The lawyers said the introduction of the Prevention and Control of Human Trafficking Ordinance, 2002, was a positive step, but the law had various lacunas.
They said that ‘internal trafficking’ had not been defined properly in the law and there were many ambiguities about the term.
Lawyers from different districts of the province were putting forward their recommendations on the closing day of a four-day training programme on human trafficking organised for lawyers by the Community Appraisal and Motivation Programme (Camp) in collaboration with Qazi Jamil Institute of Legal Studies.
The participants of the training programme were of the view that punishments mentioned in the ordinance for different types of trafficking should be enhanced to be an effective deterrent against such crimes.
They said that at present the Federal Investigation Agency (FIA) had been assigned the task of investigation under the ordinace, adding that it alone could not check such offences across the country.
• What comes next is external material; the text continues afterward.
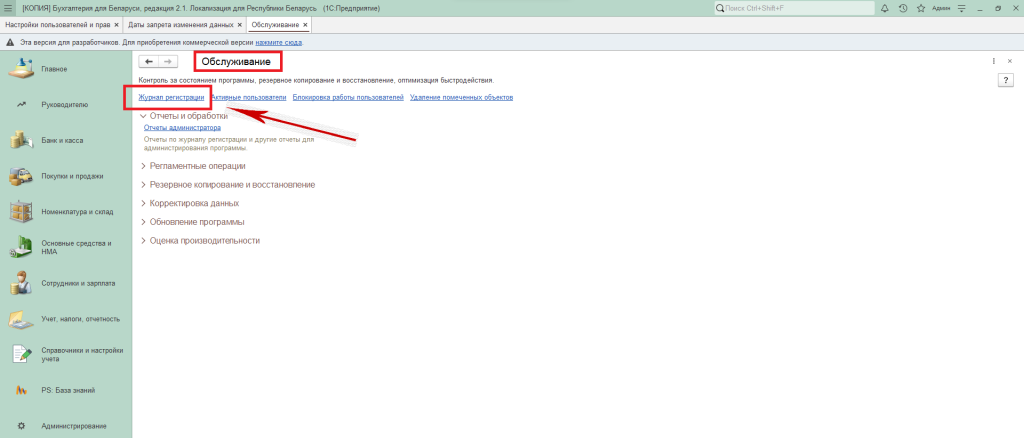The image size is (1024, 438).
Task: Show history with the clock icon
Action: click(x=902, y=8)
They said that other law-enforcement agencies should also be empowered to deal with such cases.
“There are various stakeholders in this issue and it is the need of the hour to train all of them to effectively check all forms of human trafficking,” said former attorney general of Pakistan, Qazi Muhammad Jamil.
He said the ordinance in itself was good and some deficiencies pointed out by the lawyers would help the legislature to make it more effective. Mr Jamil regretted that sometimes the victims of human trafficking were treated like offenders.
“The law-enforcement agencies should be properly trained so that they could differentiate between a victim and an offender under the law,” he said.
Trafficking could not be confined only to a few acts and there should be a broader definition of this crime as various other acts such as giving a girl to a rival party or a man for settling disputes and forced marriages by selling women should also be declared one of the many forms human trafficking.
The chief executive of CAMP, Naveed Shinwari, said that their target group for the training included civil society organisations, provincial police department, lawyers’ community, media and judiciary. He said that their prime objective was to increase inter-institutional cooperation for effective counter-trafficking strategy and measures on the provincial level.
The deputy attorney-general, Mr Salahuddin Khan, said that sentences given in the ordinance should be enhanced.
He said there was need to properly educate the personnel of the FIA, the prime agency for checking human trafficking, adding that investigation mechanism should also be improved to help conviction of traffickers.
Muhammad Ameen of International Organisation of Migrants (IOM) said that according to the annual report on trafficking in persons 2005 of the US State Department, Pakistan was a source, transit, and destination country for victims of severe forms of trafficking in persons.
“The government of Pakistan did not fully comply with the minimum standards for the elimination of trafficking; however, the 2002 ordinance is an effort to make significant change in that direction,” he said.
Mr Ameen shared a survey conducted by the IOM in
2005 with participants of the programme about problems faced by victims of trafficking, stating that the victims did not seek the help only to escape the circumstances of any such move.
He said that conditions of shelter homes across the country, where women victims were kept, should be improved.